■ Dataset records ■
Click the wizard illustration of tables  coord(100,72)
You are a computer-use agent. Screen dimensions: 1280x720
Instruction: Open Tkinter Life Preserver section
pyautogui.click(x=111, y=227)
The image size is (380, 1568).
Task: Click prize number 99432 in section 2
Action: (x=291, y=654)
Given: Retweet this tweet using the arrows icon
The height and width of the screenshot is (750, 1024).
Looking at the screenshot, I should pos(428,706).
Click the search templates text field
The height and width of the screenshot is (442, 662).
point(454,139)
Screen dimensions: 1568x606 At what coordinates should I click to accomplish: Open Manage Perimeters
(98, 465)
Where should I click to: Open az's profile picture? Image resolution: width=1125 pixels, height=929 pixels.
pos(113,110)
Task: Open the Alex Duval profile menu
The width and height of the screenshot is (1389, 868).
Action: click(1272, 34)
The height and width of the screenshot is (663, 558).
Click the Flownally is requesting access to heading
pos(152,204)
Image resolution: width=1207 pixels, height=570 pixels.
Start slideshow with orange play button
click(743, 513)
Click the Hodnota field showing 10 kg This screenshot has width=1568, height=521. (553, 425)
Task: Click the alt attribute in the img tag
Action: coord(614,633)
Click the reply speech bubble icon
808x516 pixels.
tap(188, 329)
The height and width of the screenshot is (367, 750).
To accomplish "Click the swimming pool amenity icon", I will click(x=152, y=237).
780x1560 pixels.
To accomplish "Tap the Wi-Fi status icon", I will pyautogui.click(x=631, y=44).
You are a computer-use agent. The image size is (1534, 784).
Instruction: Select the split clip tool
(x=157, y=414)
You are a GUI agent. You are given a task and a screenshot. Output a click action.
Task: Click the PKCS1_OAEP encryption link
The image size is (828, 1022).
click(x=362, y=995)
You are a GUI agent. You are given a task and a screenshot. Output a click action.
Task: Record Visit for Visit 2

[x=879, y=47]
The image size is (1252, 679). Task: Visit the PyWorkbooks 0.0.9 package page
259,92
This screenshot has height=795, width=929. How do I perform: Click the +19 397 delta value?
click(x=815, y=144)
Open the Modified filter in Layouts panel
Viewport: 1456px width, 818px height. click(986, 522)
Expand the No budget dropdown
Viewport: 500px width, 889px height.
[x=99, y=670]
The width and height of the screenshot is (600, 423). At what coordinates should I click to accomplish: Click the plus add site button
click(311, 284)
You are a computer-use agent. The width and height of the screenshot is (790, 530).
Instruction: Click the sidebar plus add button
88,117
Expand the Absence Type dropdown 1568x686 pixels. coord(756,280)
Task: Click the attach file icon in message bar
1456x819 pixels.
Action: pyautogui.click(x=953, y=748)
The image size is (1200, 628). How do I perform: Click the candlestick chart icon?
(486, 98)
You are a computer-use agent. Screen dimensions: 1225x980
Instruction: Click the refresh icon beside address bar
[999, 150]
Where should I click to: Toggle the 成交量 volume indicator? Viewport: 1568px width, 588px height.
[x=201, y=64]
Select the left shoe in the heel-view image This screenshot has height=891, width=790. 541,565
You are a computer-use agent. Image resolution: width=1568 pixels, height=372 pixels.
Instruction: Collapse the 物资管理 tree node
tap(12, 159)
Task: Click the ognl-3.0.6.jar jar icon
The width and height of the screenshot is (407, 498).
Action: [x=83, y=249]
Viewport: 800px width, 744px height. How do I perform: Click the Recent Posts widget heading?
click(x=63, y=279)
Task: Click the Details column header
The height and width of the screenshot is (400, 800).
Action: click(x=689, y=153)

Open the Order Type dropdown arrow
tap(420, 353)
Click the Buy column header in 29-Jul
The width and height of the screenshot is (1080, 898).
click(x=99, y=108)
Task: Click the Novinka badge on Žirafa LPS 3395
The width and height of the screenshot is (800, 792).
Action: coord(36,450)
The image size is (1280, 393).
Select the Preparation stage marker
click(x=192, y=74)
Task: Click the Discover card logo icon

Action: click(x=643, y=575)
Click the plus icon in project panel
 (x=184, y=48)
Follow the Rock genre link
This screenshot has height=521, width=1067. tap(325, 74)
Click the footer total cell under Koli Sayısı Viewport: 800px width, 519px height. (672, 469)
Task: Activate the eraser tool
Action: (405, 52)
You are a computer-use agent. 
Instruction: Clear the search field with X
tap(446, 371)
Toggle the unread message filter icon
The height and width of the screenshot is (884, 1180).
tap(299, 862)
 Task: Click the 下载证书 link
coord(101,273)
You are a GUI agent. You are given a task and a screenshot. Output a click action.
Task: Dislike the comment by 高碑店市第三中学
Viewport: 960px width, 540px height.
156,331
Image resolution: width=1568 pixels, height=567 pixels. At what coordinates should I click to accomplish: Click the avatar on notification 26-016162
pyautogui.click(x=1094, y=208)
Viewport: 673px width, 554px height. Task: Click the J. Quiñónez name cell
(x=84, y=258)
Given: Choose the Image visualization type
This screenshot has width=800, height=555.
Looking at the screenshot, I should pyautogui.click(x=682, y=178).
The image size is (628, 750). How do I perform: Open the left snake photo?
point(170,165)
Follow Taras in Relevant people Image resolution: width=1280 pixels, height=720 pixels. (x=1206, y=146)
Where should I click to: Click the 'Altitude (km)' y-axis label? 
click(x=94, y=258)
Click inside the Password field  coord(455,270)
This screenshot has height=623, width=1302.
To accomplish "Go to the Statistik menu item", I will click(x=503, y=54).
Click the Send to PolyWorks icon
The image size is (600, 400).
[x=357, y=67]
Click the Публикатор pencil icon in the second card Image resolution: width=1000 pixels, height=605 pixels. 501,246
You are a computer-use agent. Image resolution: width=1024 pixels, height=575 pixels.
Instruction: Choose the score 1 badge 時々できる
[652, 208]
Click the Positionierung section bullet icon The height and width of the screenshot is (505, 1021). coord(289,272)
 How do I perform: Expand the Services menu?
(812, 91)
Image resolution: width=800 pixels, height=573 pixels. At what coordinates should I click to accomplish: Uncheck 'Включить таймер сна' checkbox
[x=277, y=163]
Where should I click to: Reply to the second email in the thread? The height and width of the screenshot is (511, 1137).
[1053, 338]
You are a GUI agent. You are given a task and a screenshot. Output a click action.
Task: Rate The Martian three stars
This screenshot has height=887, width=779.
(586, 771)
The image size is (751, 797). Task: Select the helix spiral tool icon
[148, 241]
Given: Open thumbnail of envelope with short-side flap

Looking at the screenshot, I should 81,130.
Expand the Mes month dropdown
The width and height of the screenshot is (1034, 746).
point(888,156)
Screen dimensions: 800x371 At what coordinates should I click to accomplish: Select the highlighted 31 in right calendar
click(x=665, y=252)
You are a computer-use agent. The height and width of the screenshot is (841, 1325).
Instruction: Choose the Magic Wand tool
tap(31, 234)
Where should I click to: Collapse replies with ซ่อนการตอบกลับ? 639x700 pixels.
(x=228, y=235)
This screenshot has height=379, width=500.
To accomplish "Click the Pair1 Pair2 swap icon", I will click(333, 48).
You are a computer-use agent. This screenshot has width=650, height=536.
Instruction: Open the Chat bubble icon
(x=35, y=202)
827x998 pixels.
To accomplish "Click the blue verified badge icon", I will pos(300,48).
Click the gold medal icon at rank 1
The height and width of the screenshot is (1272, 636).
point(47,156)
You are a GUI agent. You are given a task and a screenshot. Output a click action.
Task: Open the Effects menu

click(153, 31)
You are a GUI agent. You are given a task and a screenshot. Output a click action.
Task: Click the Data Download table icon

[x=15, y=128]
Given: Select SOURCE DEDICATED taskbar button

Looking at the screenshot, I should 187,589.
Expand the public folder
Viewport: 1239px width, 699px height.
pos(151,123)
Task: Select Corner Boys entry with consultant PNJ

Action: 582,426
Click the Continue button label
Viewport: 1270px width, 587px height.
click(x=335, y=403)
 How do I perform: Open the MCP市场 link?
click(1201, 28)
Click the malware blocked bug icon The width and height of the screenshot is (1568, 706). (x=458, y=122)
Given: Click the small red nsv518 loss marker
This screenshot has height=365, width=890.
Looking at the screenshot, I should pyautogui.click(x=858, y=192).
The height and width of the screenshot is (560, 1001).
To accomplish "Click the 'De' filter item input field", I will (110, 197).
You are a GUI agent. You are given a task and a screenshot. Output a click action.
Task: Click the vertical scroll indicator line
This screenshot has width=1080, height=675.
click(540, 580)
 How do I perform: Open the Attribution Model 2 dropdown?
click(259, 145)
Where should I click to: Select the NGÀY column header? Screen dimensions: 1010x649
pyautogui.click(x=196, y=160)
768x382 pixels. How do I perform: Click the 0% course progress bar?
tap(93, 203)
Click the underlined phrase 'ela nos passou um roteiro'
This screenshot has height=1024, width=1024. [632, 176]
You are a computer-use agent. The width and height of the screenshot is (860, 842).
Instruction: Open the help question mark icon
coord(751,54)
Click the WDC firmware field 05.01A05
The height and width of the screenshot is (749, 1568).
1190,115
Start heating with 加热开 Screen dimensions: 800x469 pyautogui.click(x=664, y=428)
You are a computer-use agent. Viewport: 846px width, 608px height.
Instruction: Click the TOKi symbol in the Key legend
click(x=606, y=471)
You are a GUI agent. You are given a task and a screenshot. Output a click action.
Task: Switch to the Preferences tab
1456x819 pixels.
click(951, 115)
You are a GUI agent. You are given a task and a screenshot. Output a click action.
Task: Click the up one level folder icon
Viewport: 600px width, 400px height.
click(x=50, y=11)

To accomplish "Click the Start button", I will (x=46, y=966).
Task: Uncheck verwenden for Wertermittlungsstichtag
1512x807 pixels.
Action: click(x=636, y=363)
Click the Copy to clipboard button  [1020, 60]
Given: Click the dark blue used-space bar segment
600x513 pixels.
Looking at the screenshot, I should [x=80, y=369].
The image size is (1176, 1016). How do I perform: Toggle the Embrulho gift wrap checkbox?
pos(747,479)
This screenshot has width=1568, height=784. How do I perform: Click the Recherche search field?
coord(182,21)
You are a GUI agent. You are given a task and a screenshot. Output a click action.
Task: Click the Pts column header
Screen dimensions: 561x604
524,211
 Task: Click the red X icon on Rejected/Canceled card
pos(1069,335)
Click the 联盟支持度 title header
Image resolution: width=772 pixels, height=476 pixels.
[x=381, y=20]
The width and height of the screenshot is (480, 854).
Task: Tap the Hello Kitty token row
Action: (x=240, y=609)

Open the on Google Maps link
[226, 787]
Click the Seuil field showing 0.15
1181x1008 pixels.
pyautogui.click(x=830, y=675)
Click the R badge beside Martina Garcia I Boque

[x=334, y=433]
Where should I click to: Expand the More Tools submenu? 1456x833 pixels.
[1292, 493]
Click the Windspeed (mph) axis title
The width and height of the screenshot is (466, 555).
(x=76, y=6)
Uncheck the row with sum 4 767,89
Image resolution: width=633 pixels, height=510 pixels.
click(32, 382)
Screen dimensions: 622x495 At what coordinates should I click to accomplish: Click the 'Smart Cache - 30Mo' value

■ What this task involves ■
In the entries above, find lines with "item" and copy each.

■ Result below ■
To accomplish "Go to the Statistik menu item", I will click(x=503, y=54).
To accomplish "Click the 'De' filter item input field", I will (110, 197).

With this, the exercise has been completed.